Com o intuito de passar um fim de semana agradável, meu filho Eduardo e a namorada Paula alugaram uma cabana num balneário a 20 km do centro de Santa Cruz. Foram para lá no sábado, 29 de janeiro. No domingo, conforme relato de Paula, por volta das 14 horas, o Eduardo sofreu um acidente ao saltar de um trampolim, dentro do complexo. Deve ter batido a cabeça em pedras ou similar.

A água turva não deixava ver o que tinha no fundo. O acidente foi muito grave e Eduardo ficou sem movimento nos braços e pernas. O resgate demorou duas horas.

No dia 3 de fevereiro, quinta-feira, foi submetido a uma cirurgia delicada visto que constatado lesão medular na altura da nuca, no Hospital Santa Cruz, pelo dr. Telmo Tiburcio e equipe. No dia 9 de fevereiro Eduardo teve alta, mas com sequelas irreversíveis. Acreditamos que, com o tempo, a fisioterapia irá amenizá-las.

Queremos agradecer aos funcionários do Hospital Santa Cruz, indistintamente, pelo bom atendimento. Ao dr. Telmo, a nossa eterna gratidão. Profissional competente e dedicado dentro da sua simplicidade. Enfim, a todos que de uma forma ou outra se solidarizaram para que tudo transcorresse da melhor forma possível.

Queremos nos dirigir, também, a duas pessoas anônimas que, segundo Paula, foram muito importantes na ocasião do acidente: o rapaz que resgatou o Eduardo da água e a moça que se dizia técnica em enfermagem, ambos frequentadores do local. A nossa admiração.

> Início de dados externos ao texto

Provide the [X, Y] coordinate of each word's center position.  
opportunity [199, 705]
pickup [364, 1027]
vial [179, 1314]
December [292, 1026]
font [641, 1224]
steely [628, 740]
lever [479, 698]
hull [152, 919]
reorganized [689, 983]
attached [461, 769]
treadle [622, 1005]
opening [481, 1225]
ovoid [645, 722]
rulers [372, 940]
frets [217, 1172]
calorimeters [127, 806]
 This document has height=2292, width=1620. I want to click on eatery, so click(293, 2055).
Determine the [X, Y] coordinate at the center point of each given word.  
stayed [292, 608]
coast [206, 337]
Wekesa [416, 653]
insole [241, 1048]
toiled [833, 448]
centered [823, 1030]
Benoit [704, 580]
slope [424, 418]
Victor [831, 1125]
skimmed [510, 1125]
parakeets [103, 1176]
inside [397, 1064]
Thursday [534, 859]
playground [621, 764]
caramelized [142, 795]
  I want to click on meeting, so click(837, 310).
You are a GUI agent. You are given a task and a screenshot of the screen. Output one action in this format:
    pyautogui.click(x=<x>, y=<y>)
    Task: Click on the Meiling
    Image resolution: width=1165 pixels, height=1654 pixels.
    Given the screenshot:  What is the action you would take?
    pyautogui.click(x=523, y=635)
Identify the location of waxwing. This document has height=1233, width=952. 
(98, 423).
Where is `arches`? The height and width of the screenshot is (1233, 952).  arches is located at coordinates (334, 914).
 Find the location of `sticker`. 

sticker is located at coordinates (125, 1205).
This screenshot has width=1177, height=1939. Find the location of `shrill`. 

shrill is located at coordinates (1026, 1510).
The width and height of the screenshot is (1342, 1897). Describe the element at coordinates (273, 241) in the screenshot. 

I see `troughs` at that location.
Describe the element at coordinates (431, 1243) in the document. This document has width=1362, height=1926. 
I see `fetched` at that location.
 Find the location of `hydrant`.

Ao(s) proprietário(s) do balneário, a nossa indignação pelo total desinteresse pelo caso. Segundo Paula, entre o acidente e o resgate (2 horas) o(s) proprietário(s) não foram vistos por ela. Aliás, desinteresse comprovado em contato, de nossa parte, com o balneário no dia 2 de fevereiro, por telefone, quando a pessoa que atendeu se disse proprietário e ao identificar-me, logo “disparou”:

“eu não tenho nada a ver com isso, procura teus direitos”. Quero dizer a esse senhor, por aqui, já que ele desligou o telefone, que o meu direito é ter o meu filho vivo. E que por ter havido a mão divina, esse direito não me foi tirado por um trampolim instalado em lugar inadequado, dentro do seu balneário.